START TEXT EXCERPT

Cool and overcast, moving toward warm and rainy.  Yesterday was overcast all day.  Light misty drizzle happened in some places, and heavier drizzle happened in others.  Neither happened in yet others.  Houston isn’t one climate, it’s dozens.

I did get a couple of things accomplished yesterday so it wasn’t a total lazy day, but I wasn’t as productive as I should be.  Time is short, and my list is long.  Kids were home all day and my wife was in the office for work.  I made one pickup and did office stuff.   Some domestic bliss too (restocking various paper products, blowing out the dust bunnies, etc).

I also got out and pruned the citrus trees.   There is some green poking through the bark of some  branches,  so I’m still hopeful.   There is a lot of dead wood though.   I wasn’t aggressive with the pruning and will probably have to do it again when I’m sure the branches aren’t coming back.    While I was working on that side of the house, I got my new blueberry bush planted.  The directions were different from the others.  They called for the roots to be spread out, and then covered with soil.   The last time I planted blueberries, I’m pretty sure that I just planted the whole root ball and soil.  I guess we’ll see if it makes a difference.

END TEXT EXCERPT
START GIVEN INFORMATION

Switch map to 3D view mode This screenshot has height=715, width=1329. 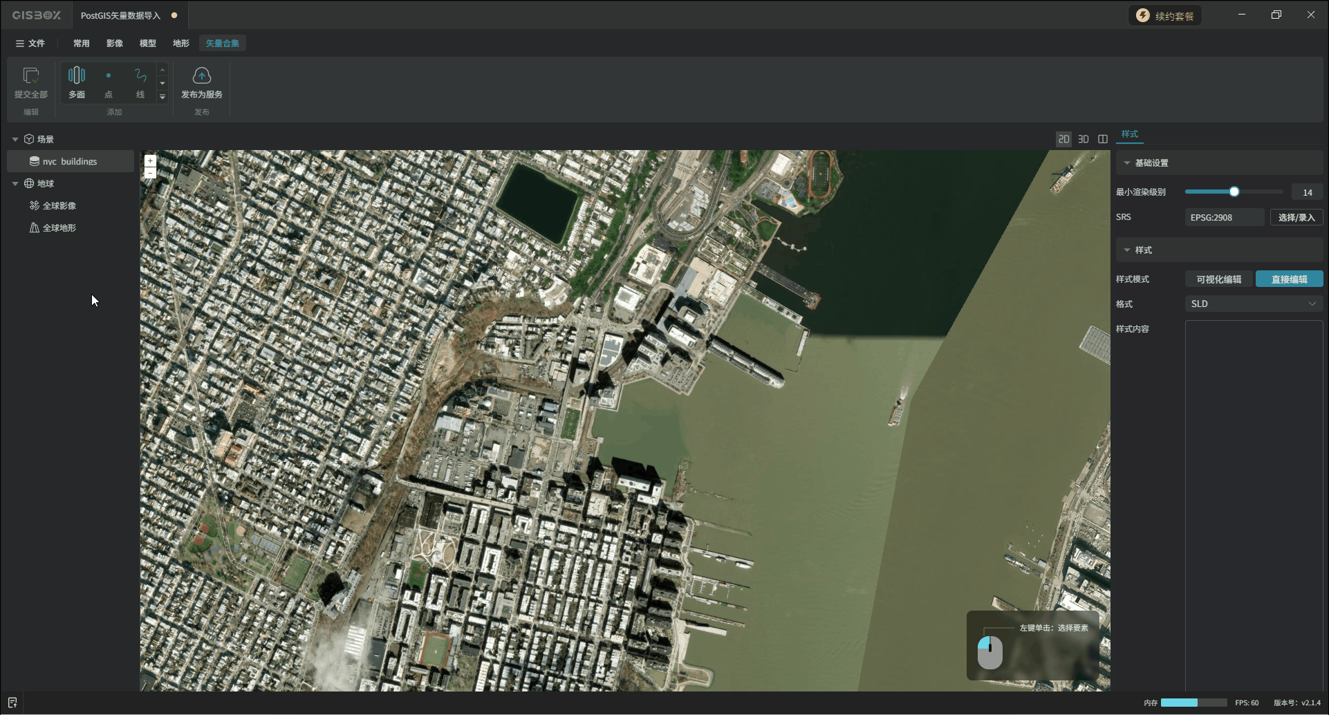point(1084,139)
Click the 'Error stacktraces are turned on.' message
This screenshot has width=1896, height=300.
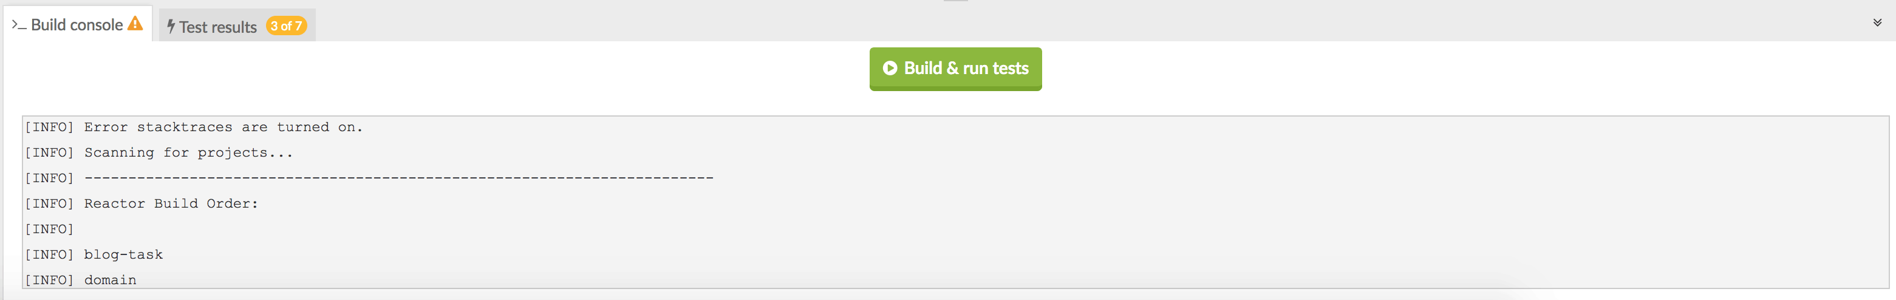click(223, 127)
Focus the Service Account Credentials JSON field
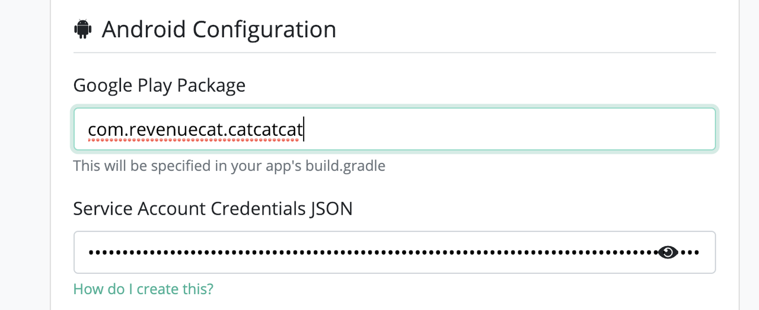This screenshot has height=310, width=759. tap(394, 253)
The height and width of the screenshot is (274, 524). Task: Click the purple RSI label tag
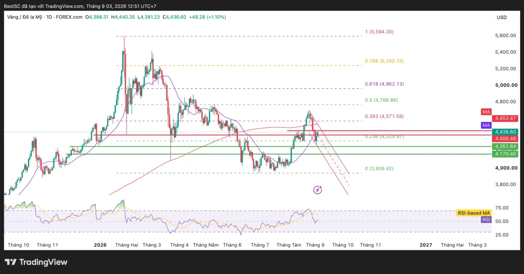(x=486, y=219)
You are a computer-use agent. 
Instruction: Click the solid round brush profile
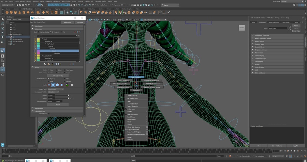(57, 85)
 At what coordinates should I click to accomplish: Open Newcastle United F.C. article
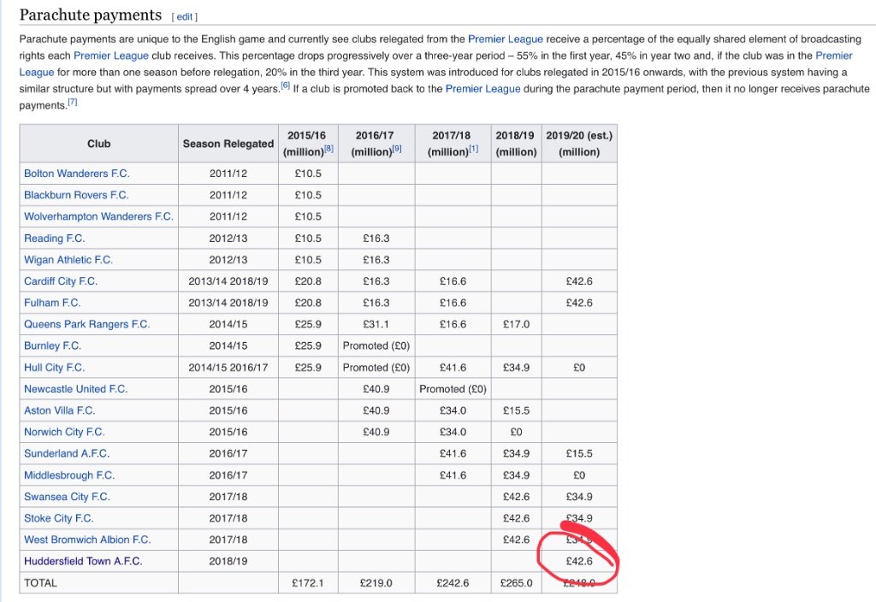tap(75, 389)
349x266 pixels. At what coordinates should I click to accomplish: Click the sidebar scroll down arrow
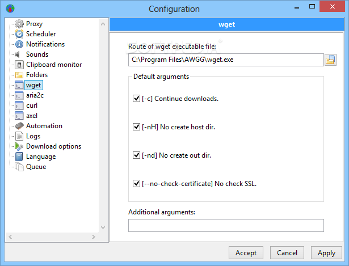click(103, 227)
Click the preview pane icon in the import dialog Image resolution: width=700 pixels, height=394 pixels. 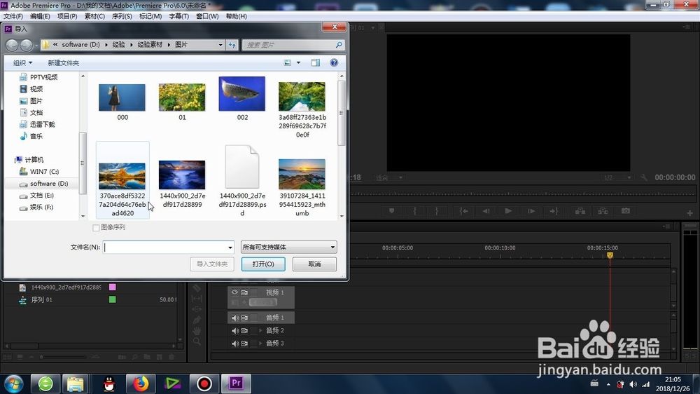(316, 62)
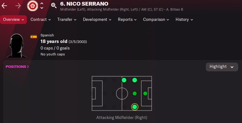Viewport: 242px width, 123px height.
Task: Select the highlighted attacking midfielder right dot
Action: coord(135,107)
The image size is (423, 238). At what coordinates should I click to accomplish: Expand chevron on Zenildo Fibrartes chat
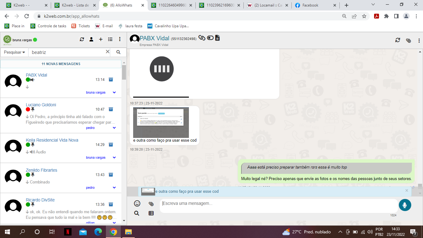pyautogui.click(x=114, y=187)
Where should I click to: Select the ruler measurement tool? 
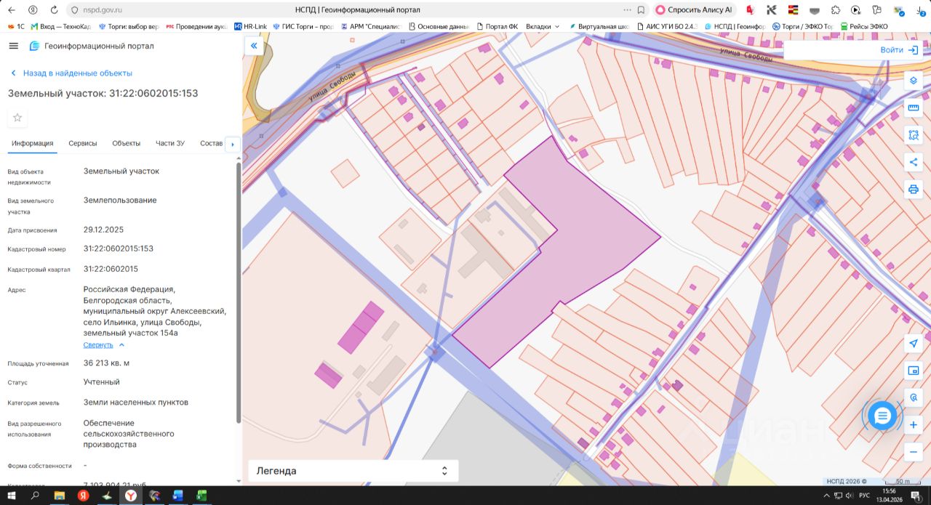click(914, 108)
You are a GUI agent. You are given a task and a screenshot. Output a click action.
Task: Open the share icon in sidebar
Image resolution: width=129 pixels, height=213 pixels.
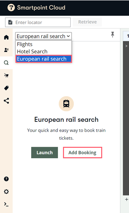coord(6,101)
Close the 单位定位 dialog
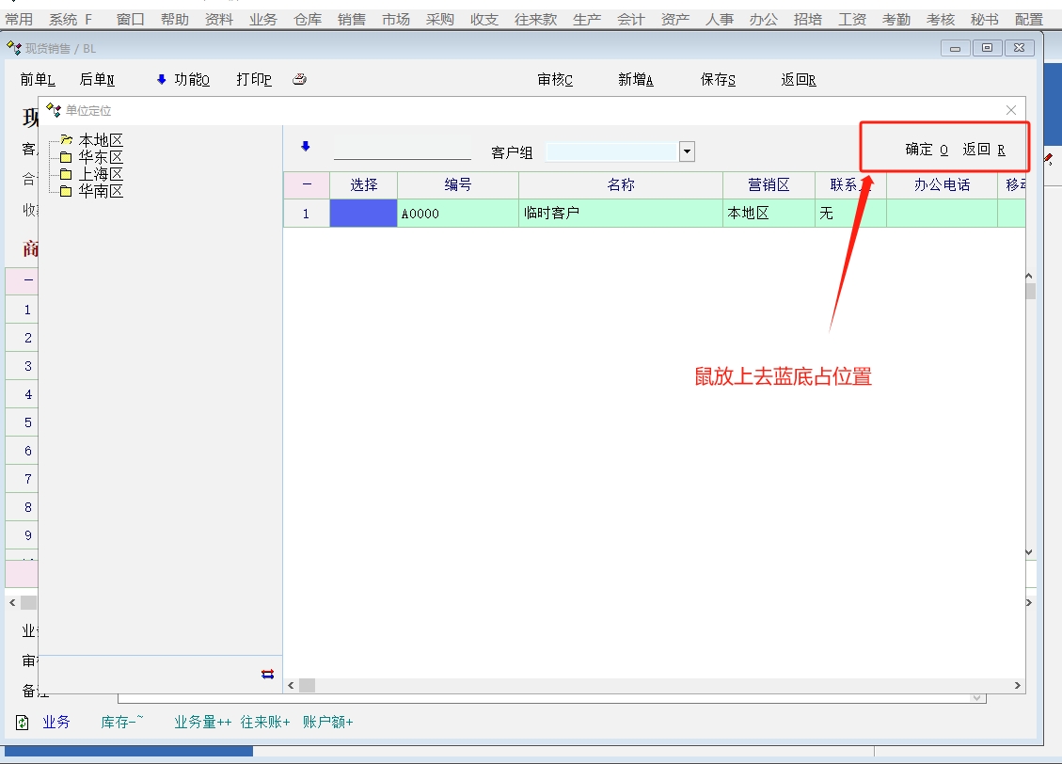Image resolution: width=1062 pixels, height=764 pixels. coord(1011,110)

END GIVEN INFORMATION

EXERCISE DIRECTIONS → Can you carry the journal entry about Houston weather and yard work onward, picking up right after its final sentence about the blueberry bush?

EXERCISE RESPONSE →
Blueberry bushes are budding leaves.  The apple tree is too.    My potted lime and orange have set fruit after flowering in the house during the deep freeze.  Man o man, did that smell nice.  I’m hoping the fruit matures, without getting eaten.  Last year, all the immature fruit disappeared over the course of a night or two.  Very suspicious.  Asparagus is sending up spears.   They are thin and scraggly but if I catch one just right, they are edible.   I planted them years ago in “window boxes” on the fence because I wanted to save the roots, and I didn’t know where I wanted the asparagus bed to be.  They’ve stayed there, sprouting every year, but usually ‘running  away’ and getting ‘ferny’ before I can even snatch a stalk.  The tomatoes and herbs my wife planted seem to be surviving so far, as is the new grape vine.  The old grape vine needs a spring pruning before it starts budding up.

I’ve got onion sets and seeds to get in the ground still.  That should get moving before it’s too late.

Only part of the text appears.